Work to do: Can you copy out the items below, substituting "How can I carry out" for every "How do I perform" and leaving the rest unchanged?

* START Data entries *

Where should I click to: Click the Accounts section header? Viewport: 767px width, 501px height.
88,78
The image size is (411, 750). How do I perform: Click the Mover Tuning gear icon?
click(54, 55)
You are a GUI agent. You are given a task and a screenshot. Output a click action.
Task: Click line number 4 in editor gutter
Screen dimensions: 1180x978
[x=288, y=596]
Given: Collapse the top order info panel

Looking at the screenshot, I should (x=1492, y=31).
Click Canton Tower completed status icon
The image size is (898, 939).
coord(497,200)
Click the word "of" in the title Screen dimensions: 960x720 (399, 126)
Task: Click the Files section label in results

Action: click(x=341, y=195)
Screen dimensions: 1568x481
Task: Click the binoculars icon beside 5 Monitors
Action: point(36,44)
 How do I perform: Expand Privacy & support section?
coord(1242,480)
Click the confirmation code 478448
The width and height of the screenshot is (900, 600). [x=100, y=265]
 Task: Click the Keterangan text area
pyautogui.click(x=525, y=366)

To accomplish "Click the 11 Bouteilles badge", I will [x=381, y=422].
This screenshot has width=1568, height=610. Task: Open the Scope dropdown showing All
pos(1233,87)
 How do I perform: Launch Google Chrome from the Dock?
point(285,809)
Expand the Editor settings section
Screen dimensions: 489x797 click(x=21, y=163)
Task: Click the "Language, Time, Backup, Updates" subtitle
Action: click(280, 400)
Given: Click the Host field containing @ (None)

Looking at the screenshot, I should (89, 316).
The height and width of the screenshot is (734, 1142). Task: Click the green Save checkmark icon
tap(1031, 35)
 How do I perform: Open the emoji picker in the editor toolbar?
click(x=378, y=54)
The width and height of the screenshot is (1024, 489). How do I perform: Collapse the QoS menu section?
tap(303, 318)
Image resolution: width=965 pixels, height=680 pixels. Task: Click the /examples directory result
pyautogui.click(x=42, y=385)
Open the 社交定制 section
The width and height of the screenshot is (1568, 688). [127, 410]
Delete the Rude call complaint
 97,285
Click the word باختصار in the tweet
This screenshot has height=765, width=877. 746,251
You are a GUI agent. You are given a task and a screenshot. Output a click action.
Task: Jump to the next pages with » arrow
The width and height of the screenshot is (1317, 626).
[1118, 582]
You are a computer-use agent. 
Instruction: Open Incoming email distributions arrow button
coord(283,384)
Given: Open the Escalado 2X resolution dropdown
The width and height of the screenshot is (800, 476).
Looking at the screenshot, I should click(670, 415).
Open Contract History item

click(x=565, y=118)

* END Data entries *

Problem solution:
Where should I click to: Click the Accounts section header? Viewport: 767px width, 501px height.
88,78
The image size is (411, 750). How can I carry out: Click the Mover Tuning gear icon?
click(54, 55)
You are a GUI agent. You are given a task and a screenshot. Output a click action.
Task: Click line number 4 in editor gutter
Screen dimensions: 1180x978
[x=288, y=596]
Given: Collapse the top order info panel

Looking at the screenshot, I should (x=1492, y=31).
Click Canton Tower completed status icon
The image size is (898, 939).
coord(497,200)
Click the word "of" in the title Screen dimensions: 960x720 (399, 126)
Task: Click the Files section label in results

Action: click(x=341, y=195)
Screen dimensions: 1568x481
Task: Click the binoculars icon beside 5 Monitors
Action: point(36,44)
 How can I carry out: Expand Privacy & support section?
coord(1242,480)
Click the confirmation code 478448
The width and height of the screenshot is (900, 600). [x=100, y=265]
 Task: Click the Keterangan text area
pyautogui.click(x=525, y=366)

To accomplish "Click the 11 Bouteilles badge", I will [x=381, y=422].
This screenshot has width=1568, height=610. Task: Open the Scope dropdown showing All
pos(1233,87)
 How can I carry out: Launch Google Chrome from the Dock?
point(285,809)
Expand the Editor settings section
Screen dimensions: 489x797 click(x=21, y=163)
Task: Click the "Language, Time, Backup, Updates" subtitle
Action: click(280, 400)
Given: Click the Host field containing @ (None)

Looking at the screenshot, I should (89, 316).
The height and width of the screenshot is (734, 1142). Task: Click the green Save checkmark icon
tap(1031, 35)
 How can I carry out: Open the emoji picker in the editor toolbar?
click(x=378, y=54)
The width and height of the screenshot is (1024, 489). How can I carry out: Collapse the QoS menu section?
tap(303, 318)
Image resolution: width=965 pixels, height=680 pixels. Task: Click the /examples directory result
pyautogui.click(x=42, y=385)
Open the 社交定制 section
The width and height of the screenshot is (1568, 688). [127, 410]
Delete the Rude call complaint
 97,285
Click the word باختصار in the tweet
This screenshot has height=765, width=877. 746,251
You are a GUI agent. You are given a task and a screenshot. Output a click action.
Task: Jump to the next pages with » arrow
The width and height of the screenshot is (1317, 626).
[1118, 582]
You are a computer-use agent. 
Instruction: Open Incoming email distributions arrow button
coord(283,384)
Given: Open the Escalado 2X resolution dropdown
The width and height of the screenshot is (800, 476).
Looking at the screenshot, I should click(670, 415).
Open Contract History item

click(x=565, y=118)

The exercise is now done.